- Exercise objective:
Please decide whether each statement agrees with the ballet hip passage, answering yes or no and quoting the words that decide it. 1. The writer likes the correction "Squeeze your cheeks together." 2. Turnout is usually limited to 180 degrees. 3. The femur head usually stops against the cartilage of the pelvis.

** Opening Supplied passage block **

If you ever have gotten corrections like, “Are you training to be a hula girl?” Or my favorite, “This is ballet not clubbing.” Or the standard, “Don’t move your hips!” The issue is that most teachers don’t tell you how you stop your hips from moving, besides the old school, “Squeeze your cheeks together.” (I hate that correction because gripping your butt is so gross) Anyways, in order for your hips to not move, while you simultaneously move your legs, spinal cord and arms independently are to: create tension in your hips to stabilize them. And no this isn’t by gripping your cheeks together to squeeze a dollar and make change.

So to create tension properly, you can’t be splayed like a dead chicken. And you definitely can’t be Quasimodo. You definitely can’t have slouchy shoulders and well upper body that’s a whole different subject… But here are some of the basic principals of first position:
ballet position
1. Create horizontal tension between your hips by rotating your hip joint outwards. The principle of turnout. The ball part of your hip joint, also known as the femur heads, should be like french doors opening outwards and wrapping into the backs of your legs… Which actually starts at your crease. Turnout is usually limited to 180 degrees unless you are gifted with hypermobility and overstretching. So the tension can’t be released because the femur head/ femoral neck has to stop, and usually stops against the cartilage of your pelvis; specifically the acetabulum.

** Closing Supplied passage block **
** Opening Provided data block **

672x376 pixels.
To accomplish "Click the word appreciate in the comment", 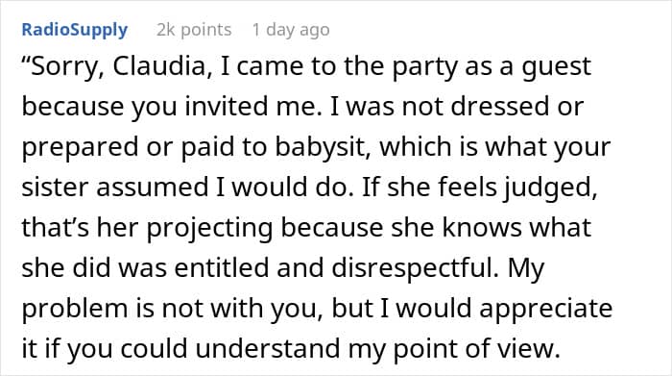I will [x=546, y=309].
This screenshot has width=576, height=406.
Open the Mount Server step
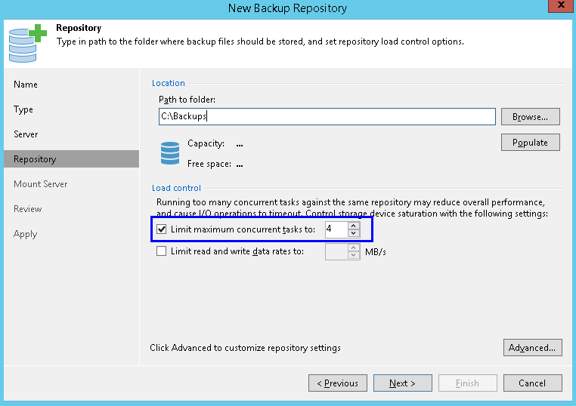tap(41, 184)
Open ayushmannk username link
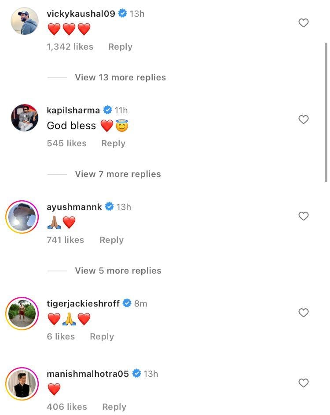Image resolution: width=330 pixels, height=415 pixels. [x=74, y=207]
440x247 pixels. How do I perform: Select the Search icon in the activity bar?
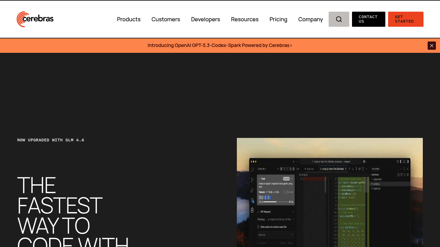252,169
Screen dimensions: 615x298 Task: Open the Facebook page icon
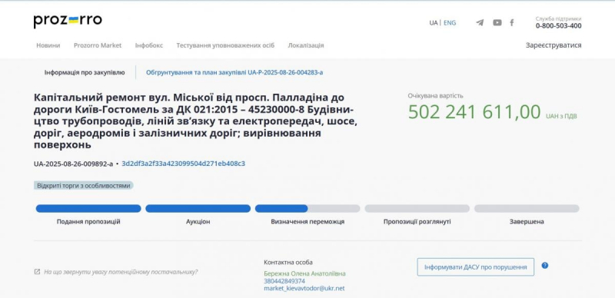click(512, 23)
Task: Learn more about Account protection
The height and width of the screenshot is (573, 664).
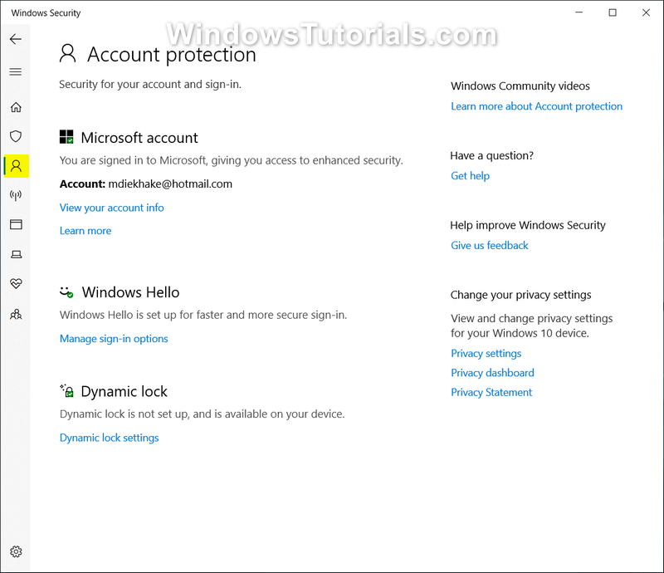Action: click(536, 105)
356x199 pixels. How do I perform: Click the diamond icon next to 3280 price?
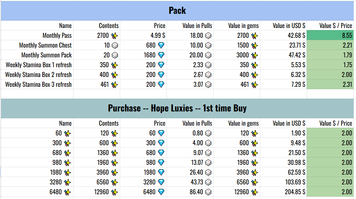(161, 182)

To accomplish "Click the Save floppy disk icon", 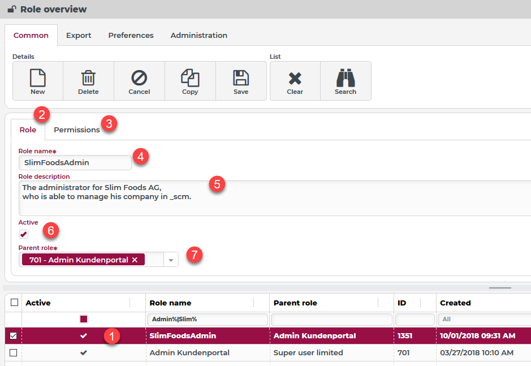I will [241, 78].
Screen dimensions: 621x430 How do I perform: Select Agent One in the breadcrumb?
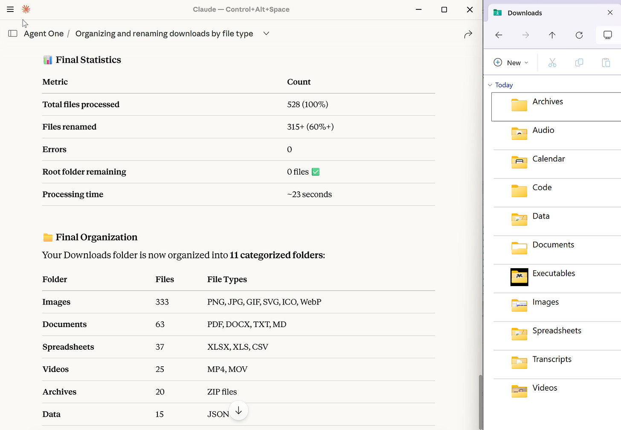click(x=43, y=33)
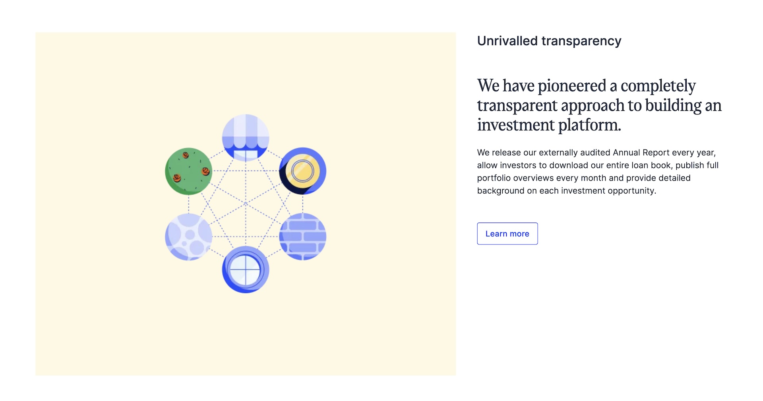The height and width of the screenshot is (401, 763).
Task: Click the "transparent approach to building an" line
Action: 599,105
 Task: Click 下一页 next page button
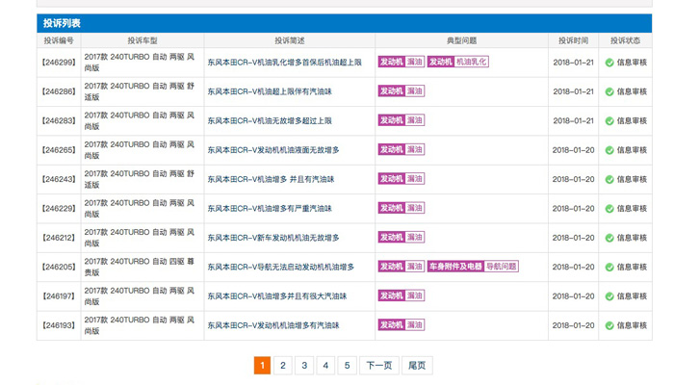tap(378, 366)
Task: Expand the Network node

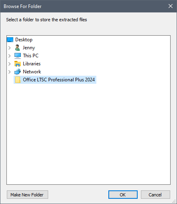Action: click(10, 72)
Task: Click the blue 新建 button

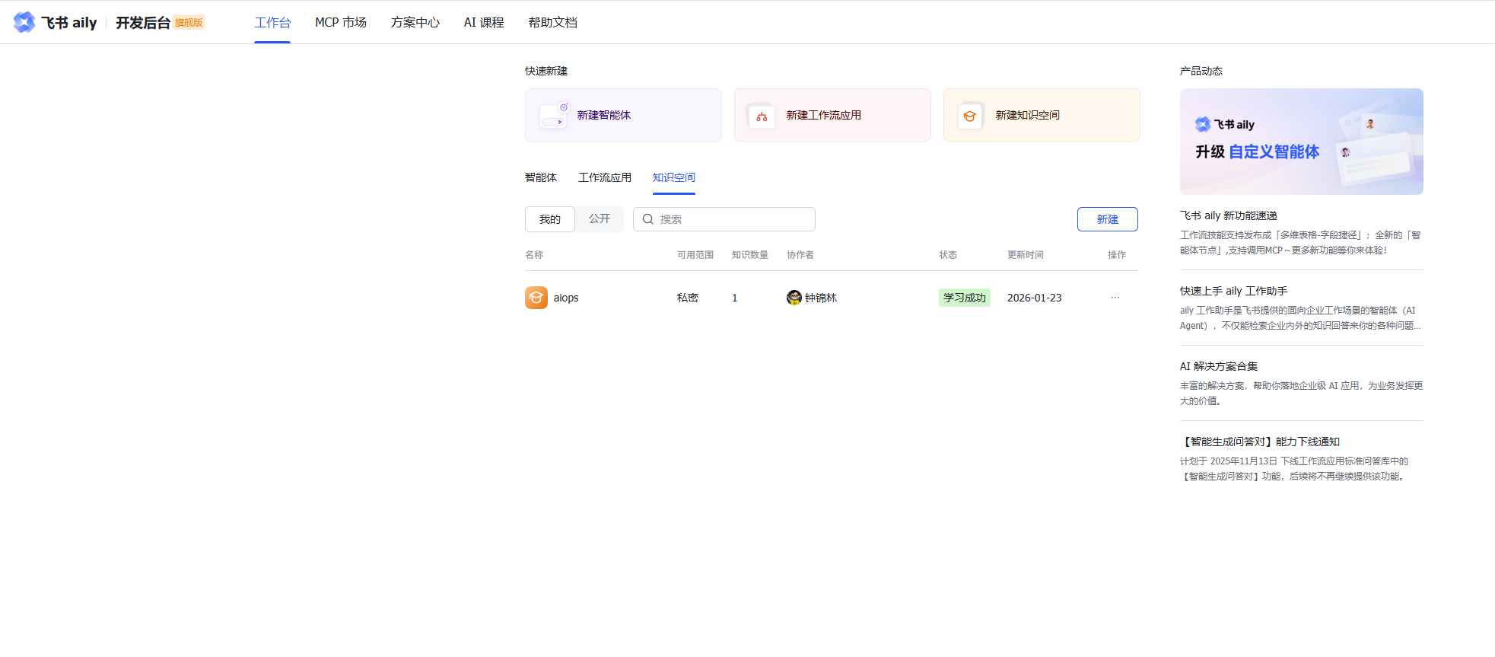Action: click(x=1108, y=219)
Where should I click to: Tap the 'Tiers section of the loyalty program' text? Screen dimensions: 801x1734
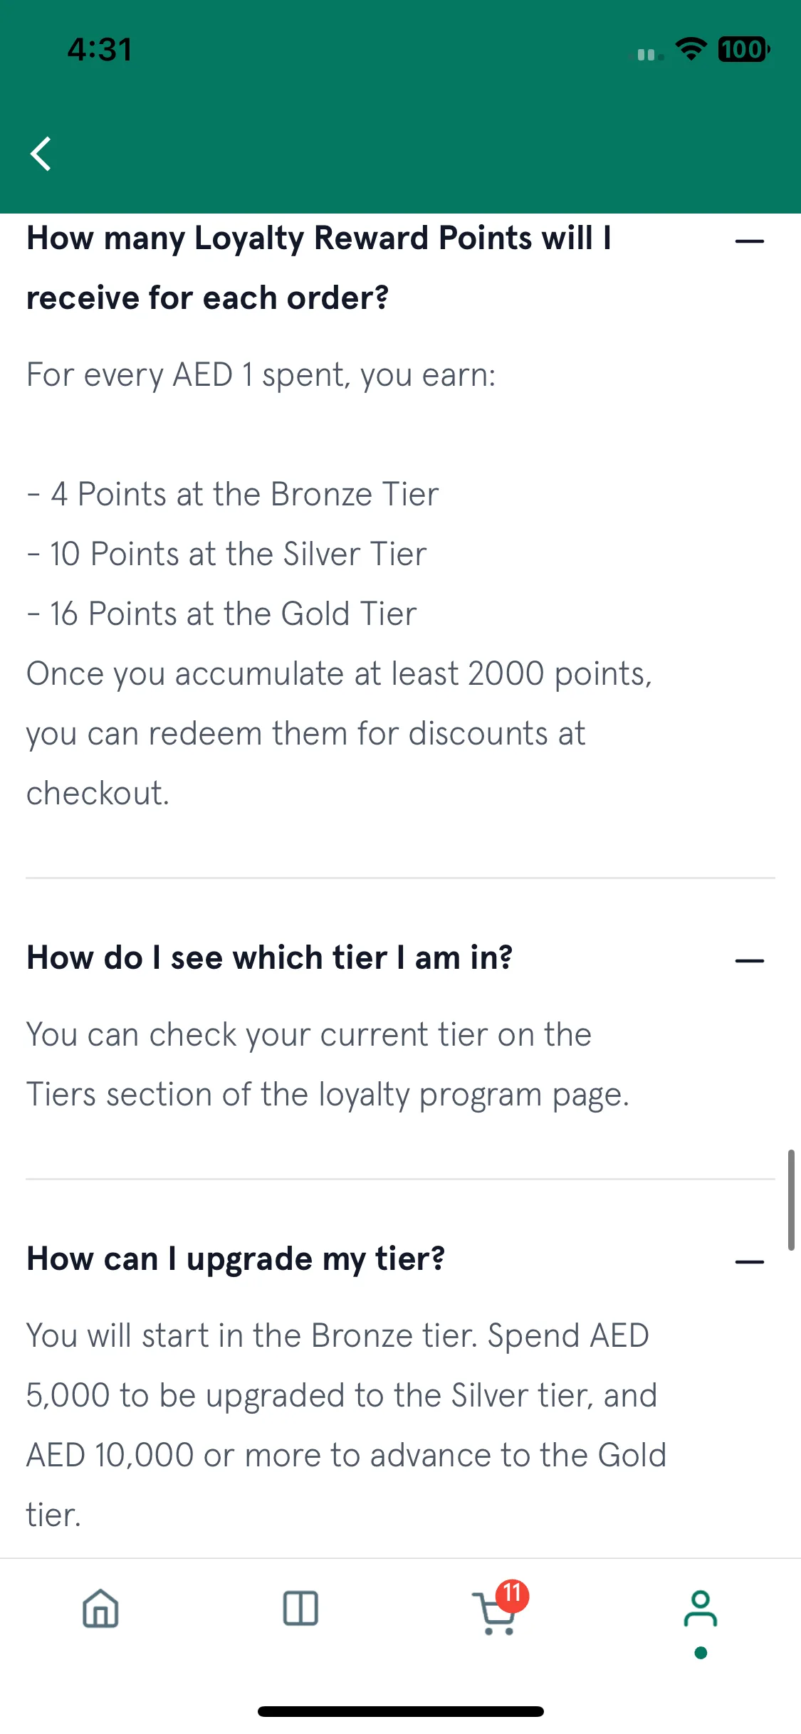pyautogui.click(x=284, y=1095)
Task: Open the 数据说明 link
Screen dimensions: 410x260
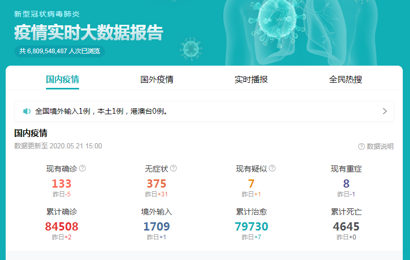Action: [380, 147]
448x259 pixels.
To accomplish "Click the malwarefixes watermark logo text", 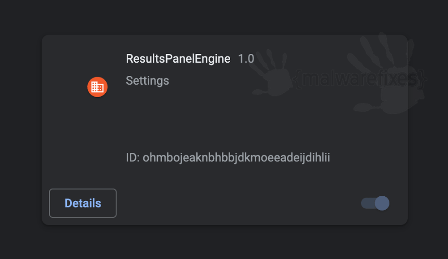I will [x=360, y=78].
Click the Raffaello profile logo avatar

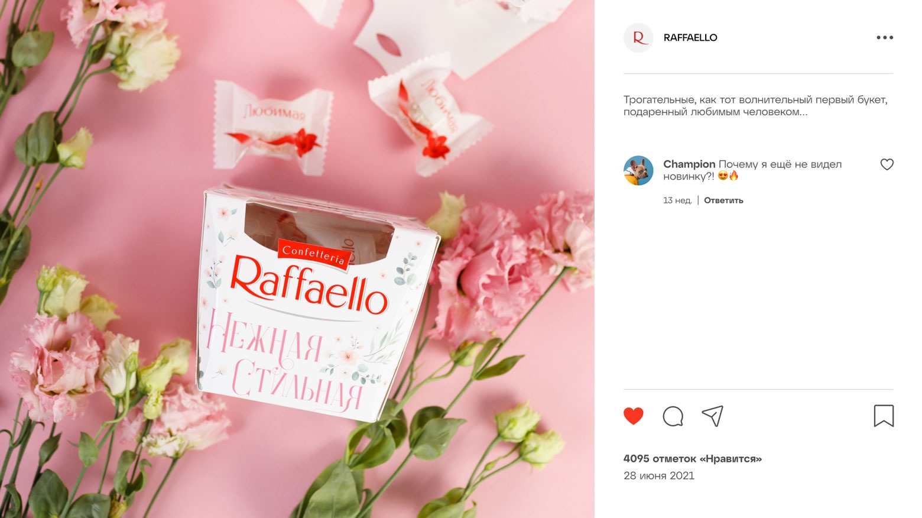point(638,38)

** Closing Provided data block **

- Answer section:
1. No: "I hate that correction because gripping your butt is so gross"
2. Yes: "Turnout is usually limited to 180 degrees unless you are gifted with hypermobility and overstretching."
3. Yes: "usually stops against the cartilage of your pelvis; specifically the acetabulum"